ACCIONES A REALIZAR:
a) Según el texto sobre Gerald y YugiOh!, ¿en qué trabaja Gerald a diario?
b) Modifique el fragmento del texto sobre Gerald y YugiOh! comprendido entre "Justo cuando decide" y "estira sus brazos.", ambos inclusive, sustituyendo "pulgar" por "mano".
c) Continúe el texto sobre Gerald y YugiOh! a partir del punto en que termina.
======== TEXTO DE ORIGEN
Gerald se concentra. No levanta su cara de la alfombrilla. Aunque Kira pasa a un lado para chorrear café en una máquina, nada parece quitarle su atención.
Sus manos se mueven de un lado al otro de la alfombrilla y, aunque la comparación sea vaga, su forma de rotar sus dedos es equiparable al del regate de un jugador de fútbol. Está en su charco.
A falta de quince minutos para acabar la ronda Gerald ha devastado a su rival. Sin poses, recoge las cartas, intercambian unas palabras y agradece a su contrincante de turno. Ha ganado, pero sabe que aún quedan tres rondas más para acumular puntos.
Justo cuando decide levantarse, otro jugador lo llama.
—Estamos confundidos— dice el jugador. Gerald se acerca y evalúa las cartas de la mesa. Al escuchar que los otros jugadores no tienen claro las consecuencias de un movimiento, Gerald les explica.
Les habla sobre una “cadena dos”, que se resuelve si se hace un movimiento especial para crear una nueva cadena. “El monstruo que baje va activar la cadena dos, va a resolver y después regresa”. Aunque para oídos vírgenes en YugiOh! suene a otro idioma, los jugadores entienden su instrucción y le agradecen.
Gerald levanta su pulgar y, acto seguido, se dirige a Simón.
—Kira, por cierto... ¡Gané!— dice y estira sus brazos.
Para Gerald, de 25 años, este rato es un desahogo. Los jueves, viernes, sábados y domingos le dedica su tarde al juego. Es como si llevara una segunda vida después de que, a diario, trabaje como analista de datos para un banco extranjero. “Es que desde que conocí esto no puedo dejarlo”, cuenta.
“Además, el ambiente siempre es muy amigable. Volver a juntarnos ha sido una fiesta, a nuestra propia manera”, agrega. “Aunque sí debo admitir que es algo muy local, muy propio de nosotros”.
En sus experiencias fuera del país, Gerald asegura que la comunidad varía. Por ejemplo, en el 2016 fue a una competencia continental en México, donde quedó en el top 4. “Estaba muy asustado, era mi primera experiencia y sentía todo muy distinto”, rememora.
“En cambio acá uno está tranquilo. Será algo que suene como muy simple, pero yo dejo aquí mi bulto tirado con mis cartas y sé que no pasa nada. Estamos seguros. Es algo muy propio de nosotros tener una comunidad de confianza”.
Parte de ese ímpetu lo reafirma Kira, en especial con los torneos de beneficencia que se realizan anualmente.
================
======== DATOS DE ORIGEN
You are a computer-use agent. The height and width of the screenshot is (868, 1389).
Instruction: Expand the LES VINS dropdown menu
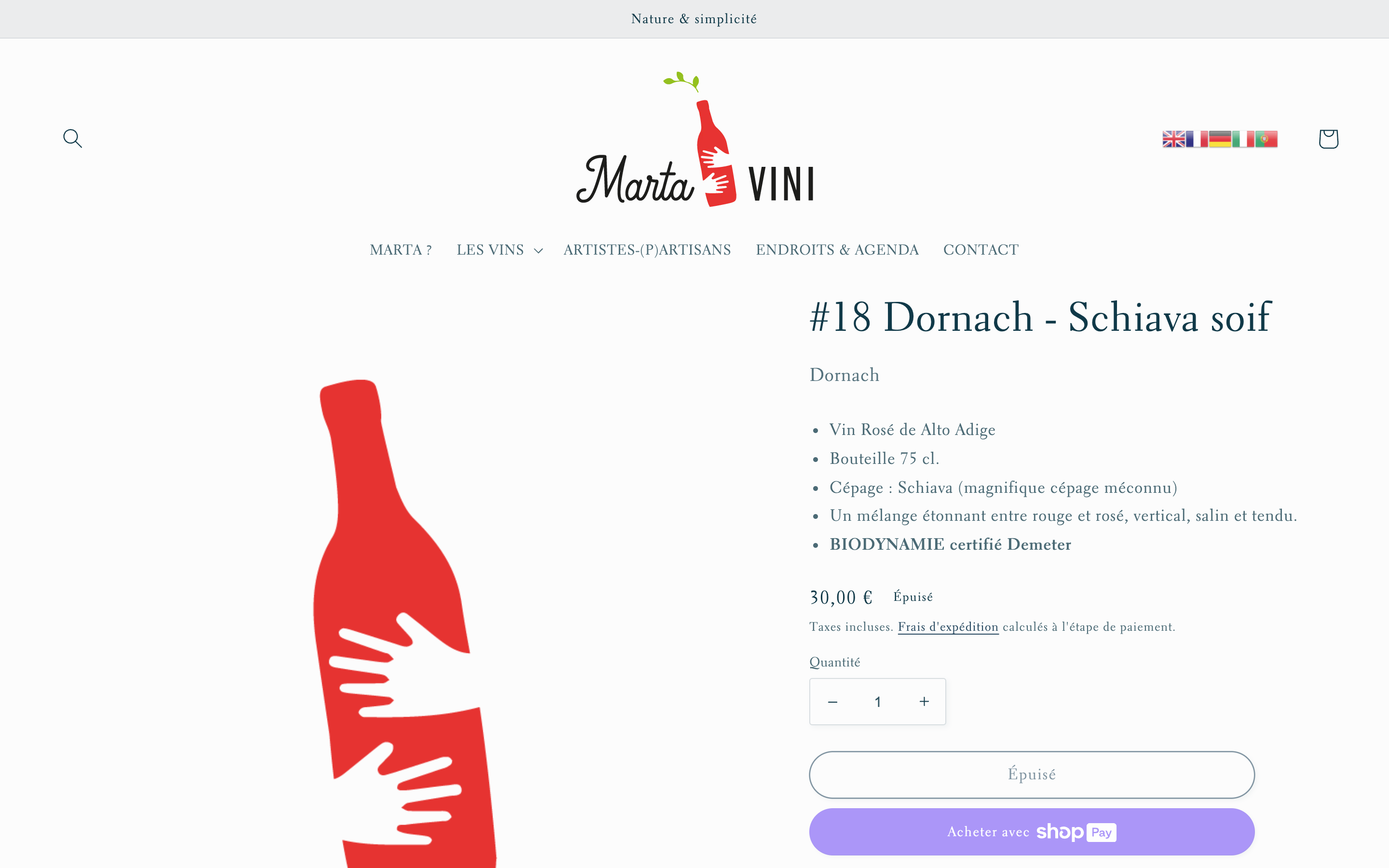pos(499,250)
================
TAREAS RESUELTAS:
a) Trabaja como analista de datos para un banco extranjero.

b)
Justo cuando decide levantarse, otro jugador lo llama.
—Estamos confundidos— dice el jugador. Gerald se acerca y evalúa las cartas de la mesa. Al escuchar que los otros jugadores no tienen claro las consecuencias de un movimiento, Gerald les explica.
Les habla sobre una “cadena dos”, que se resuelve si se hace un movimiento especial para crear una nueva cadena. “El monstruo que baje va activar la cadena dos, va a resolver y después regresa”. Aunque para oídos vírgenes en YugiOh! suene a otro idioma, los jugadores entienden su instrucción y le agradecen.
Gerald levanta su mano y, acto seguido, se dirige a Simón.
—Kira, por cierto... ¡Gané!— dice y estira sus brazos.

c)
En esas oportunidades, en vez de cobrar los ₡3.000 que vale el ingreso al torneo, Kira acepta víveres para donar a una causa social. Por ejemplo, a finales de año, se recogió un canasto que fue destinado al Hogar de Ancianos Madre Berta Acuña Ruíz.
“Y la gente siguió trayendo cosas días después. Porque sabemos que los que estamos somos de los mismos. Si hay una causa pues todos se apuntan”, afirma Kira.
Tras anotar el registro de victorias, Gerald vuelve a su silla y se prepara para la siguiente ronda. Al lado de los datáfonos, Kira se queda mirando su local. Asegura que, cuando ocurre el torneo nacional, en que participan jueces aprobados por Konami, la tienda se queda corta en espacio y que hay que pensar en grande.
“Tenemos que alquilar salones de hoteles de tantas personas que son”, asegura. “Para el 2019, fue tanto el estrés que en las fotos salgo con un cuello ortopédico. Fue demasiado, pero satisfactorio. Me gané la confianza de Konami después de años de haber comenzado desde cero. Fue estresante, pero no podía quedarles mal, ni a la gente que ha estado con uno todo este tiempo, desde que vendía en una esquina hasta ahora”.
Como si hablara para sí mismo, retoma.
“Tras todo lo que ha pasado, tras todo el camino que ha sido vender pósters en la esquina y generar una comunidad fiel, que me ha seguido a todas partes, no podía dejar que la pandemia nos venciera. Volver a estar aquí es un camino incierto, porque no sabemos qué va a pasar y si la presencialidad se cancelará, pero disfrutamos el momento”.